-- Written instruction --
Tally the lines in the records below that contain the string "Relativiteit", with letter case counting toward a match. State only the resulting number.

── Supplied data ──

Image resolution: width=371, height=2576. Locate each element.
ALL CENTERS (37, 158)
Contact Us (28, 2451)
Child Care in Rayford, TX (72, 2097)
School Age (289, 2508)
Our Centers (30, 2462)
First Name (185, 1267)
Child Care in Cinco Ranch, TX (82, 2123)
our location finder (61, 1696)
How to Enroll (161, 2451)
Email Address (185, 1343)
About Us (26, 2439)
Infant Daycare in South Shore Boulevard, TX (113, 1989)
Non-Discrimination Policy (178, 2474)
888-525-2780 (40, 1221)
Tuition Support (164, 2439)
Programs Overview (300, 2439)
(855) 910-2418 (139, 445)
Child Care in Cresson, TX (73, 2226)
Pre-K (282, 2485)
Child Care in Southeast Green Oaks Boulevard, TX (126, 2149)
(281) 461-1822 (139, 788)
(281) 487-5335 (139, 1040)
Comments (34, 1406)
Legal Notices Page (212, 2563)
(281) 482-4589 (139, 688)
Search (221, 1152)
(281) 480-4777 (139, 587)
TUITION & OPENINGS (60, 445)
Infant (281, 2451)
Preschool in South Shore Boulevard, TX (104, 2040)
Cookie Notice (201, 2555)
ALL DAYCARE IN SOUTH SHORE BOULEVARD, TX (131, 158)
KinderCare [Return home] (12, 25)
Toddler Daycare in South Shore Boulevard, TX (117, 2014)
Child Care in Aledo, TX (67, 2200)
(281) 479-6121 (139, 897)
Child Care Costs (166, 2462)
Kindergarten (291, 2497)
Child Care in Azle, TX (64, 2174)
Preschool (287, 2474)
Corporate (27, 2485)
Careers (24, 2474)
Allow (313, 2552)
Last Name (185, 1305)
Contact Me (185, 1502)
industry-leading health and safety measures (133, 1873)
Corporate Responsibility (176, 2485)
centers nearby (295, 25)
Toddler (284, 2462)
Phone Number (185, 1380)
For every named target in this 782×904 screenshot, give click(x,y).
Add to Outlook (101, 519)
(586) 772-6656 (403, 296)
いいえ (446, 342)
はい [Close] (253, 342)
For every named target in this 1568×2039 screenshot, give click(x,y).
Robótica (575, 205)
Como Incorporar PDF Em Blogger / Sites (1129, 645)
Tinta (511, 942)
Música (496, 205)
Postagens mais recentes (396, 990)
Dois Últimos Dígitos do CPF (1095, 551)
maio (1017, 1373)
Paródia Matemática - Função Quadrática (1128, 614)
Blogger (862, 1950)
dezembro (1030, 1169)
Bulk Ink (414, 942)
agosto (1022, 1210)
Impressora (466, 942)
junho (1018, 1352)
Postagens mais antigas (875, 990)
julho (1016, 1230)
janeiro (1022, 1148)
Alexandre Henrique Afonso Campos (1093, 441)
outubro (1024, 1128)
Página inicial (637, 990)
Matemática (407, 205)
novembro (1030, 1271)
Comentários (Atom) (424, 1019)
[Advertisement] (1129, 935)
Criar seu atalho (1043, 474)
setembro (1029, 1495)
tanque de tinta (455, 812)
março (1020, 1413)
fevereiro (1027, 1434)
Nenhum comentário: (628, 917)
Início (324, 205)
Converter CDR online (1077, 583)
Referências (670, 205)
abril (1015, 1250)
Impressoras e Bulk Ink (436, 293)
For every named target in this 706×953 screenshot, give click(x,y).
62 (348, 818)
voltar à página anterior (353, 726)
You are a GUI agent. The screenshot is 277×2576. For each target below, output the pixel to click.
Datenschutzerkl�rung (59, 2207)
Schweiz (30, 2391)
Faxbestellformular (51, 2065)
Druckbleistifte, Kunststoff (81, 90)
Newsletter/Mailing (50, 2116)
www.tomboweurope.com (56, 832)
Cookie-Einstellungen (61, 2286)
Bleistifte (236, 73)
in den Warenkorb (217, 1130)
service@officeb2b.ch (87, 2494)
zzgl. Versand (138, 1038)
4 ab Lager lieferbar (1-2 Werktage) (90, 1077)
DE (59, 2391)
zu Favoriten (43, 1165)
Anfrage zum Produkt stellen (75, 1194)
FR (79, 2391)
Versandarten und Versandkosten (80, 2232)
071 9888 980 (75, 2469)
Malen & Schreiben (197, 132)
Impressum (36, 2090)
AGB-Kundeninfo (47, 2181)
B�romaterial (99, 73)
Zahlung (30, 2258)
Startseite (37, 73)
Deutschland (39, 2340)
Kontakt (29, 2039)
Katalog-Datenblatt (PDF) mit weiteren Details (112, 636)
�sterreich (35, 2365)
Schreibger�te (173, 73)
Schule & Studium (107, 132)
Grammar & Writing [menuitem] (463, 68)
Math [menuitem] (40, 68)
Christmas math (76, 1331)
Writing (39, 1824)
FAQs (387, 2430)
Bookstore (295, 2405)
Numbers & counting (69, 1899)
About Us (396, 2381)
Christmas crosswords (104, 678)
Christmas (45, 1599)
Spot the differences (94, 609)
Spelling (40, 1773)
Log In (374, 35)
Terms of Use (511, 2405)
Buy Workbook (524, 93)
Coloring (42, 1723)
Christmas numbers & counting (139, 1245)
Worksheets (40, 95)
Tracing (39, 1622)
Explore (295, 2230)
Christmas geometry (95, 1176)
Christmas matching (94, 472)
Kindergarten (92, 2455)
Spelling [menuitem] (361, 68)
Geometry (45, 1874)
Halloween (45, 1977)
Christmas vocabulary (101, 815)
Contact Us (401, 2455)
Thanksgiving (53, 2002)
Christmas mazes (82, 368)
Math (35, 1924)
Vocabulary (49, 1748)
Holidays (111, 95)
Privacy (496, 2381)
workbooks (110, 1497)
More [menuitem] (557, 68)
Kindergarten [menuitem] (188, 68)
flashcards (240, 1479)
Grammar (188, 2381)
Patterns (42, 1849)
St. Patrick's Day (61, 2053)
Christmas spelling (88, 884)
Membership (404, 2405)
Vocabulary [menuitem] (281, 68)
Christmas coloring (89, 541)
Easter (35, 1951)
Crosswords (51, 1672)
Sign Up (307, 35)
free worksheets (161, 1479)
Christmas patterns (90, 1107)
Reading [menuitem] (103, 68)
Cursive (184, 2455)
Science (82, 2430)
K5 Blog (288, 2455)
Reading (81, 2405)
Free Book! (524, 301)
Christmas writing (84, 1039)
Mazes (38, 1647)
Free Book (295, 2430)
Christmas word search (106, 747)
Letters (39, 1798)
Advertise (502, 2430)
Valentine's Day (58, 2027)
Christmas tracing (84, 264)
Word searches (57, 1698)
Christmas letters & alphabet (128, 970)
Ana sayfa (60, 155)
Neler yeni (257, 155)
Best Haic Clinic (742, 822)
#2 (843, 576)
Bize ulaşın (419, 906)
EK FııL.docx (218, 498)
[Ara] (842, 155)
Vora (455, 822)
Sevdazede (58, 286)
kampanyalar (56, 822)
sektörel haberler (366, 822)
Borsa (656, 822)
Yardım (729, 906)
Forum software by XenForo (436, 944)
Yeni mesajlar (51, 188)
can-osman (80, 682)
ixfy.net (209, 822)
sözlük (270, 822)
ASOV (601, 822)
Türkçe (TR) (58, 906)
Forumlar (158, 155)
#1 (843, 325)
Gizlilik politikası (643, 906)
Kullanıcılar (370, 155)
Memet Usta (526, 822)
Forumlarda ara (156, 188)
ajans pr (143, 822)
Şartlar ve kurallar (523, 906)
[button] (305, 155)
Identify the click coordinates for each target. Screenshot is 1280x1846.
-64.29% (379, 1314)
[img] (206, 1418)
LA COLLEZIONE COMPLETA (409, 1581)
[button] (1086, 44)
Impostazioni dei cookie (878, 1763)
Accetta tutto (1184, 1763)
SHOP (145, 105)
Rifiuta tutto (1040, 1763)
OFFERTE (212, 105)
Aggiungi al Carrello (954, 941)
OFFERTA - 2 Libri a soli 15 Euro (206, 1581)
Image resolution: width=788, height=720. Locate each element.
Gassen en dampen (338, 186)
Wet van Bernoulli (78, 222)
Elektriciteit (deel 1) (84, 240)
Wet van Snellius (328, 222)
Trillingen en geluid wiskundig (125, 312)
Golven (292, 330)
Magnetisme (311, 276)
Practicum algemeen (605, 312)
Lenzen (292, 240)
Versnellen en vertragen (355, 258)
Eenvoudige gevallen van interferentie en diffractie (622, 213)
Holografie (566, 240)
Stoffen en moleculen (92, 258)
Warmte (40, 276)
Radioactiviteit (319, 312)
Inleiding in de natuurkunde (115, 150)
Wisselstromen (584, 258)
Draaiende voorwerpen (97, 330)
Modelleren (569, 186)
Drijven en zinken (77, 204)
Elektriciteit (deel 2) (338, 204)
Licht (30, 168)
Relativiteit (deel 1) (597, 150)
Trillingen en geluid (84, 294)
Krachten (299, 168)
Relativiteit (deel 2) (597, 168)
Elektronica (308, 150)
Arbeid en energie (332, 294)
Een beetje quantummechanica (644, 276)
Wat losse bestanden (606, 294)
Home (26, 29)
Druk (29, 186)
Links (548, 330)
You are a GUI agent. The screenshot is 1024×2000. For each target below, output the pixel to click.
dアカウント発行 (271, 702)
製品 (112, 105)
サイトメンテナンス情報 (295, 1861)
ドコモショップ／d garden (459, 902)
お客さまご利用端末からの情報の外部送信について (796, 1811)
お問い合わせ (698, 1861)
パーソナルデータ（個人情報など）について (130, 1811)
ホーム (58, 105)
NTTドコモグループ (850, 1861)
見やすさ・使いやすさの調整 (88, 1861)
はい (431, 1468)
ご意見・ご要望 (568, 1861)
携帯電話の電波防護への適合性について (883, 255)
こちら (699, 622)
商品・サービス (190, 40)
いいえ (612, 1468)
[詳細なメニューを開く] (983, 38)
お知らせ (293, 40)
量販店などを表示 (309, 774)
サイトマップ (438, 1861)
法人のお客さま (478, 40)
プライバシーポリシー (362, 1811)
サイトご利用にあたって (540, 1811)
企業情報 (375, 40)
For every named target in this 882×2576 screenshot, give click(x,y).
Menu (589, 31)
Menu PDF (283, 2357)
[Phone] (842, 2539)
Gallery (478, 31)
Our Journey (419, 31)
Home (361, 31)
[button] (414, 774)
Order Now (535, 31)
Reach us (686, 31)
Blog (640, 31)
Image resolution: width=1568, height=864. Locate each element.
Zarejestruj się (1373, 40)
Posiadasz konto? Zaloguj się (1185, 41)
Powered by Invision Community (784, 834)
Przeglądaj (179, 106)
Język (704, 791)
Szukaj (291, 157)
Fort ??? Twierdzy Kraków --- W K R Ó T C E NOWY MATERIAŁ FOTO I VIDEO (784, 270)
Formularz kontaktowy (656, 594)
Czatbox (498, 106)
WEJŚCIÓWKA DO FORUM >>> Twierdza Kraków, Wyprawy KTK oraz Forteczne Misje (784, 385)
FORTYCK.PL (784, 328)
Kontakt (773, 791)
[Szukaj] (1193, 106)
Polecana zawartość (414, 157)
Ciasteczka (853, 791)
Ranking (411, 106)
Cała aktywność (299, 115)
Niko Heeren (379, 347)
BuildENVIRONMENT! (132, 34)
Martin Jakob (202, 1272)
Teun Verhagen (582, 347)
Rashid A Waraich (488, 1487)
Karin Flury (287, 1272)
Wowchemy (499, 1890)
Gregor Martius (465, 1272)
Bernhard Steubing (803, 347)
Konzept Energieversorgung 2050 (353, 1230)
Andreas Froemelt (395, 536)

───

-- Response to the task --
2